**Verilen görev**
Aşağıdaki verilerde "width" sözcüğünü içeren bütün satırları topla.

**Çıkarılan bilgiler**
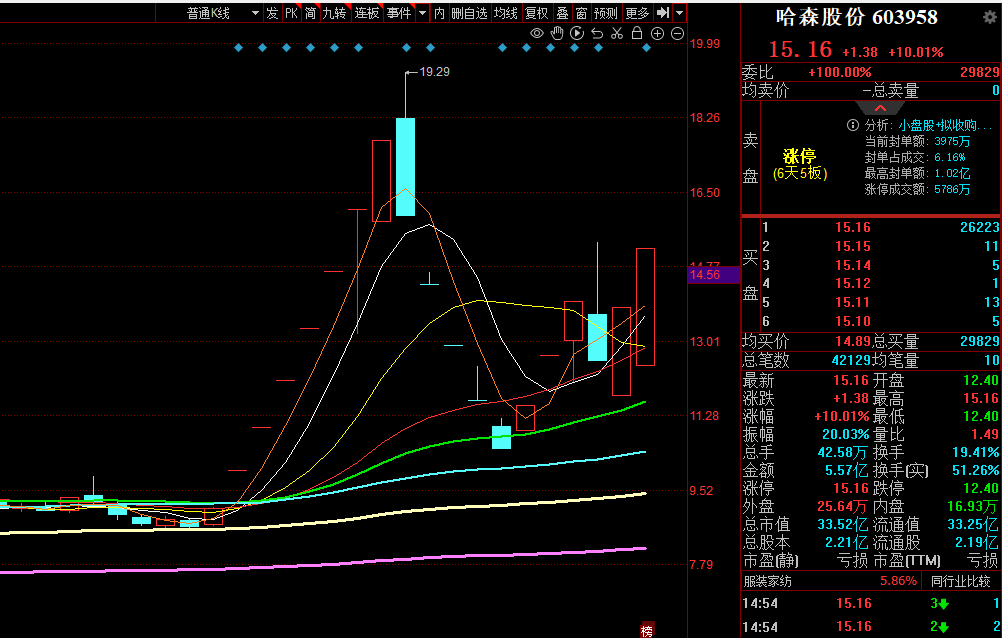
Task: Click the 同行业比较 button
Action: 961,581
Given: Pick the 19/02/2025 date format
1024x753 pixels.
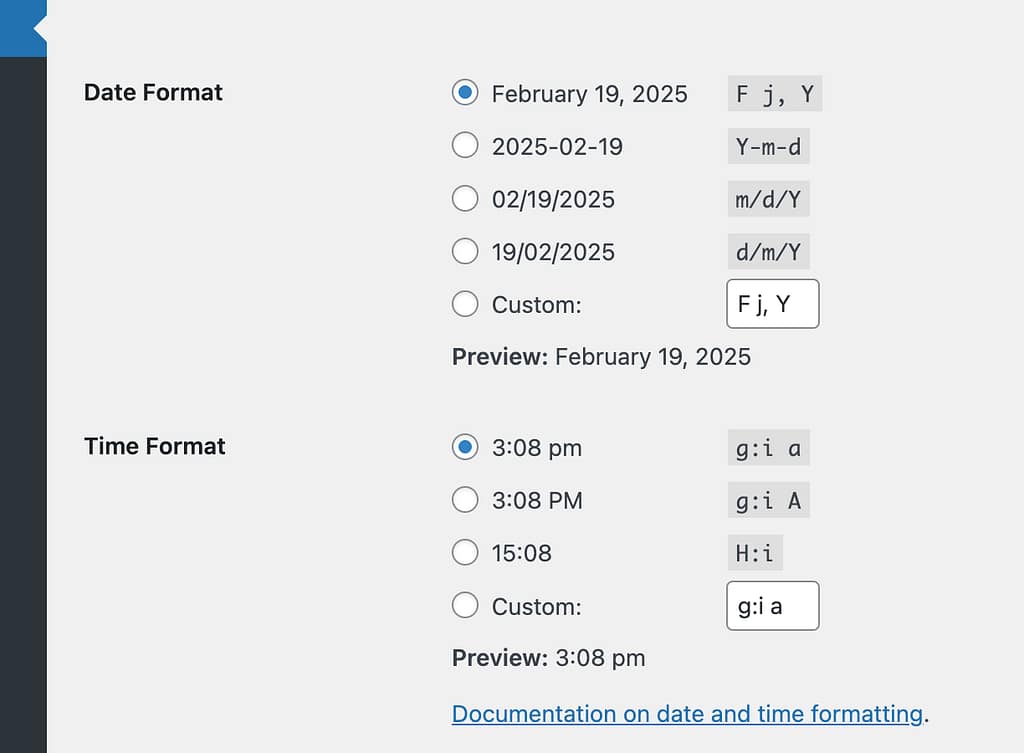Looking at the screenshot, I should [465, 251].
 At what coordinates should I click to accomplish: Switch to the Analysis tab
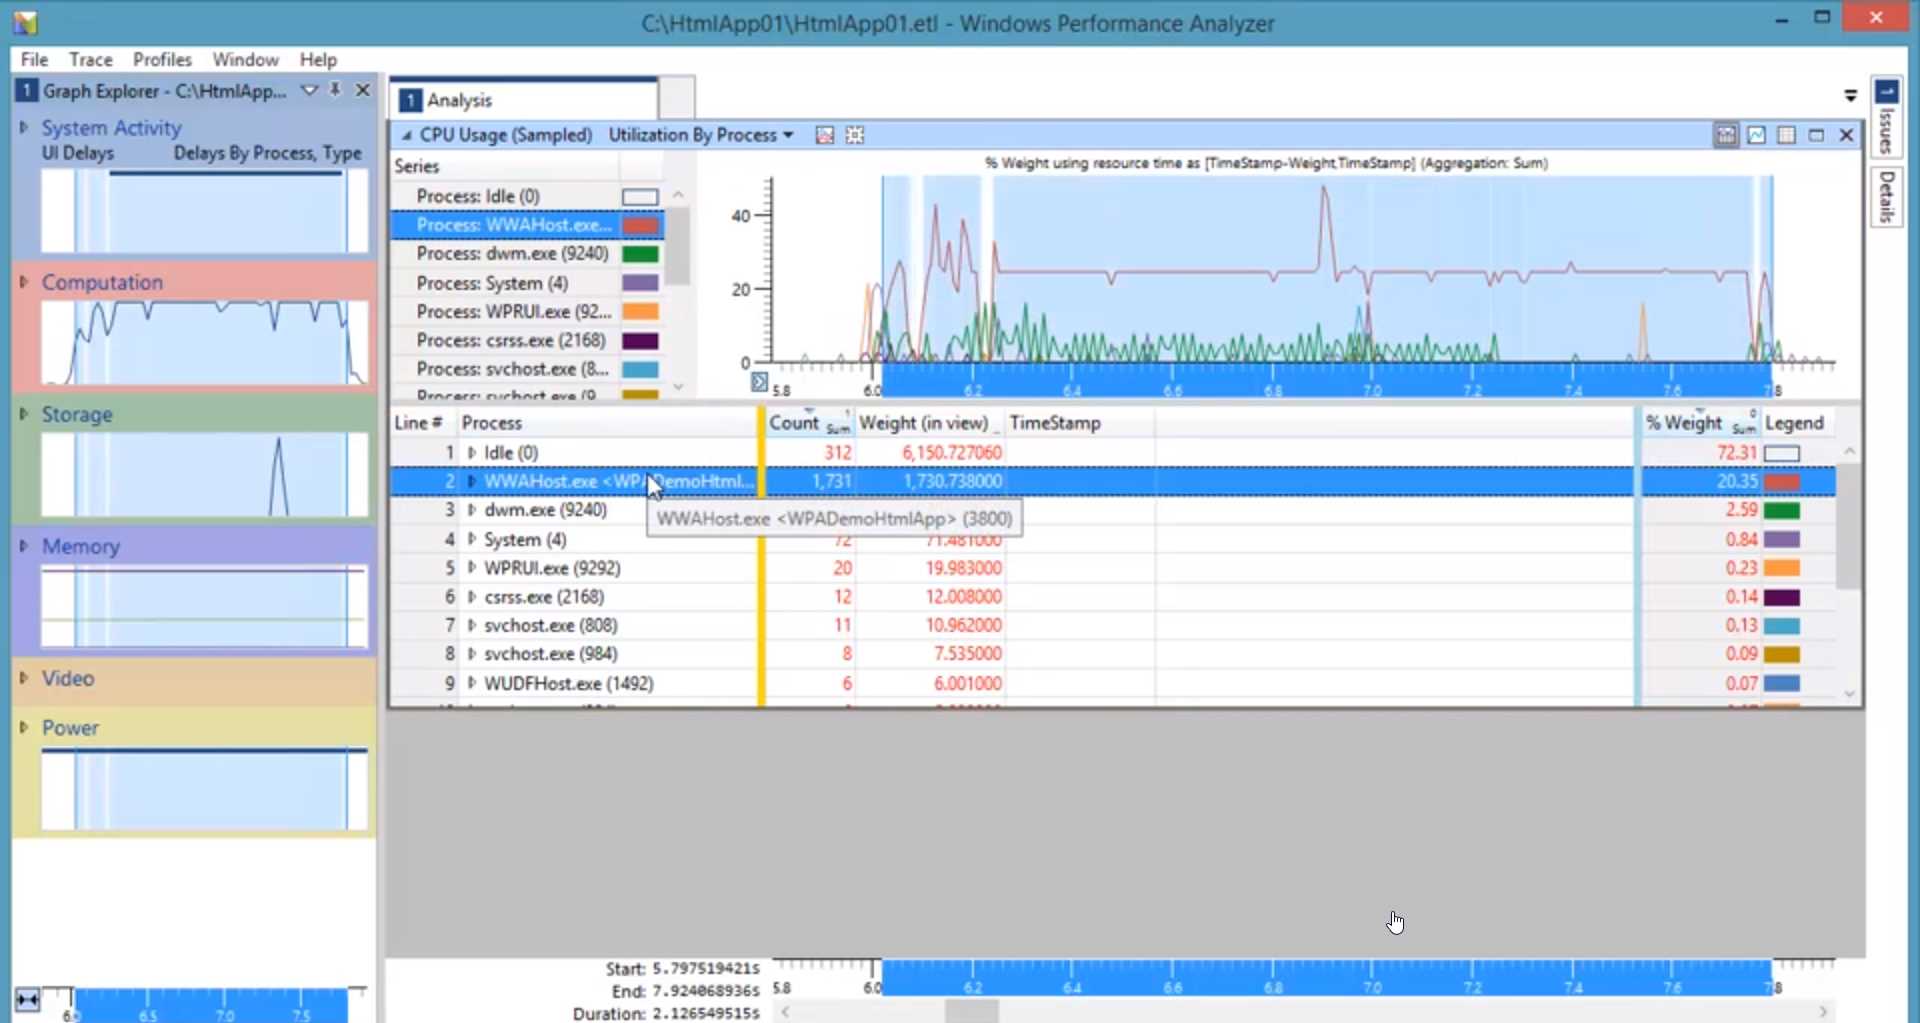coord(458,99)
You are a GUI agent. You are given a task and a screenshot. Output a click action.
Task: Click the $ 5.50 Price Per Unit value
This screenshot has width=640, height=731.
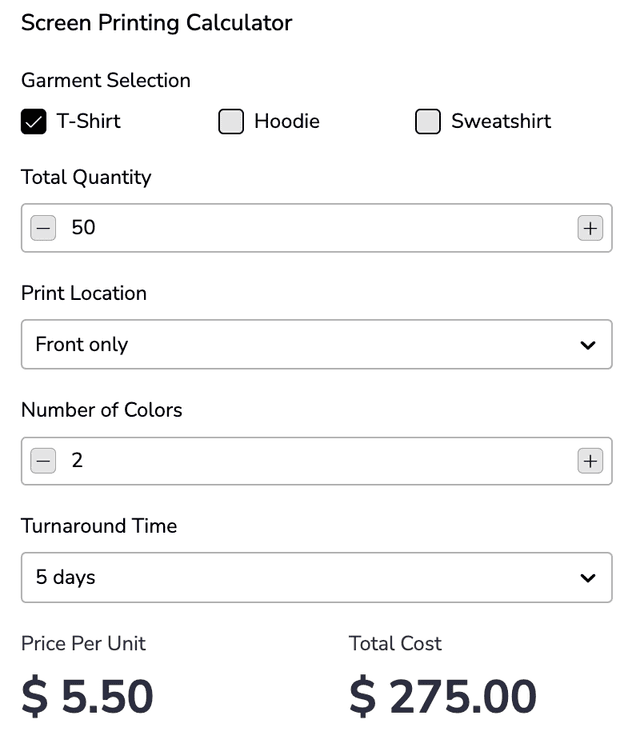87,696
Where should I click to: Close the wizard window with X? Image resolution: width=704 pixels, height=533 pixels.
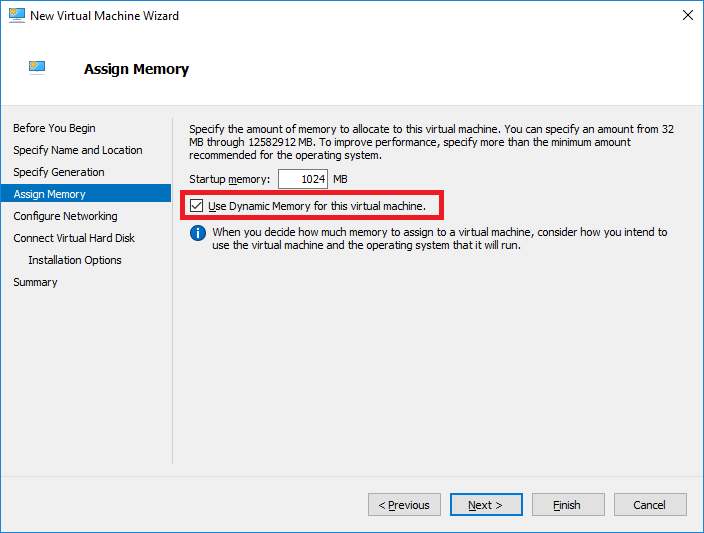click(687, 15)
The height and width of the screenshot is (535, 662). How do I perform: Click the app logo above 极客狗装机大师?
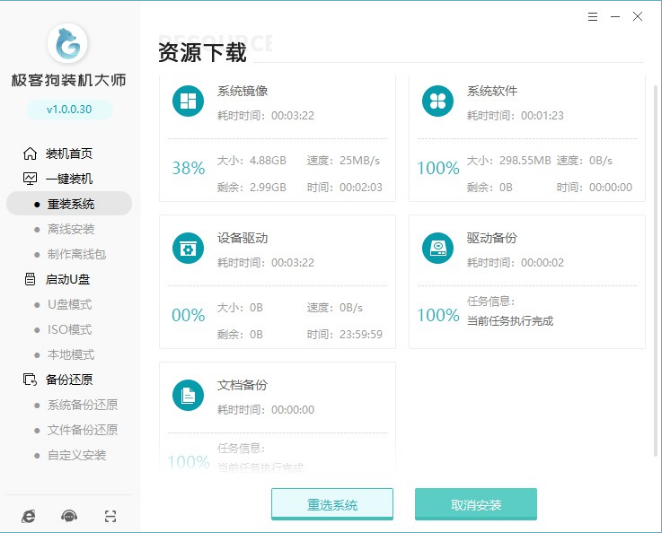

**Nihai sonuç**
This screenshot has width=640, height=731.
Where should I click to: Close the wizard window with X? Image resolution: width=704 pixels, height=533 pixels.
The height and width of the screenshot is (535, 662). How do I perform: Click the app logo above 极客狗装机大师?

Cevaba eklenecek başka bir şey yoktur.